The party moving for summary judgment bears the initial burden of showing, through the production of admissible evidence, that no genuine issue of material fact exists. Salahuddin v. Gourd, 467 F.3d 263, 272-73 (2d Cir. 2006). The movant may meet this burden by showing that the nonmoving party has “fail[ed] to make a showing sufficient to establish the existence of an element essential to that party’s case, and on which that party will bear the burden of proof at trial.” Celotex Corp. v. Catrett, 477 U.S. 317, 322 (1986).

4 If the moving party satisfies its burden, the nonmoving party must move forward with specific facts showing that there is a genuine issue for trial. Salahuddin, 467 F.3d at 273. In that context, the nonmoving party must do more than “simply show that there is some metaphysical doubt as to the material facts.” Matsushita Electric Industrial Co., Ltd.
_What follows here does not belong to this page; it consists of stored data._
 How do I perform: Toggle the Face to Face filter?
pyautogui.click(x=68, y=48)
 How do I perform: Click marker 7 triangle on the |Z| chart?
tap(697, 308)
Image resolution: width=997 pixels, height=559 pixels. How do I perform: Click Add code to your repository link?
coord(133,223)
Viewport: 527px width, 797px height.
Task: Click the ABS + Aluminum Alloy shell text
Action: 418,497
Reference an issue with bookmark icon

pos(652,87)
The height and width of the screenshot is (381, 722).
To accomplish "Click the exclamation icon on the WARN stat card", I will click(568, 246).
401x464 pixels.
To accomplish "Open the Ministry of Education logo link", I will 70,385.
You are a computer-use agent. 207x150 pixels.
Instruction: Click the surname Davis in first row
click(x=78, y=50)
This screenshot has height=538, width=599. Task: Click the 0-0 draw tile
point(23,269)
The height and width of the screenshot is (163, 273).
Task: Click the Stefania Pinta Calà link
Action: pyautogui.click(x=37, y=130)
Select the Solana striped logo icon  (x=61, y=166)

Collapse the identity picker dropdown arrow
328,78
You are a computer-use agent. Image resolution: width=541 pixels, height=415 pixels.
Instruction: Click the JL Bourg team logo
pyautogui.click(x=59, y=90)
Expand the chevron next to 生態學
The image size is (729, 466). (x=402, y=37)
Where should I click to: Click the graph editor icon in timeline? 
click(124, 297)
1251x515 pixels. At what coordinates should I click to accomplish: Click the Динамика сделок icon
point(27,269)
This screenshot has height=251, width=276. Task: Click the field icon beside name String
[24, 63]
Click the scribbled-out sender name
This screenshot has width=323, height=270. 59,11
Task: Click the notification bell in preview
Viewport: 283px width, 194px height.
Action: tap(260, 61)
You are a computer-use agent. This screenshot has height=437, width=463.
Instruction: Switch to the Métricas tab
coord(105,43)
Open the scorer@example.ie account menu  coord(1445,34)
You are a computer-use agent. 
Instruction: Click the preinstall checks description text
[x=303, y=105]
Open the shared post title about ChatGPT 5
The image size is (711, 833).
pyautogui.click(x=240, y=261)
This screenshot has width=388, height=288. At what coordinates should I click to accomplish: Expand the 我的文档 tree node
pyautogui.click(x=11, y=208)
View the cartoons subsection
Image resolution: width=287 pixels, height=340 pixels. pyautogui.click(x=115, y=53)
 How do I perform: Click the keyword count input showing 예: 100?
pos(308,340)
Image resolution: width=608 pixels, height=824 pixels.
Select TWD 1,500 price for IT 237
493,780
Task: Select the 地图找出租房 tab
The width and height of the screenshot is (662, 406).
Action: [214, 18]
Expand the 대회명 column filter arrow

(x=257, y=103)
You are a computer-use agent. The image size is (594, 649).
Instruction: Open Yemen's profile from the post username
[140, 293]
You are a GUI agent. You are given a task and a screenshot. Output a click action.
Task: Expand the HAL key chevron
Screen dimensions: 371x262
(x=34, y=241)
v. Zenith Radio Corp., 475 U.S. 574, 586 (1986). “Conclusory allegations, conjecture and speculation . . . are insufficient to create a genuine issue of fact.” Kerzer v. Kingly Mfg., 156 F.3d 396, 400 (2d Cir. 1998). The Second Circuit has reminded that on summary judgment motions “[t]he mere existence of a scintilla of evidence in support of the plaintiff’s position will be insufficient; there must be evidence on which the jury could reasonably find for the plaintiff.” Jeffreys v.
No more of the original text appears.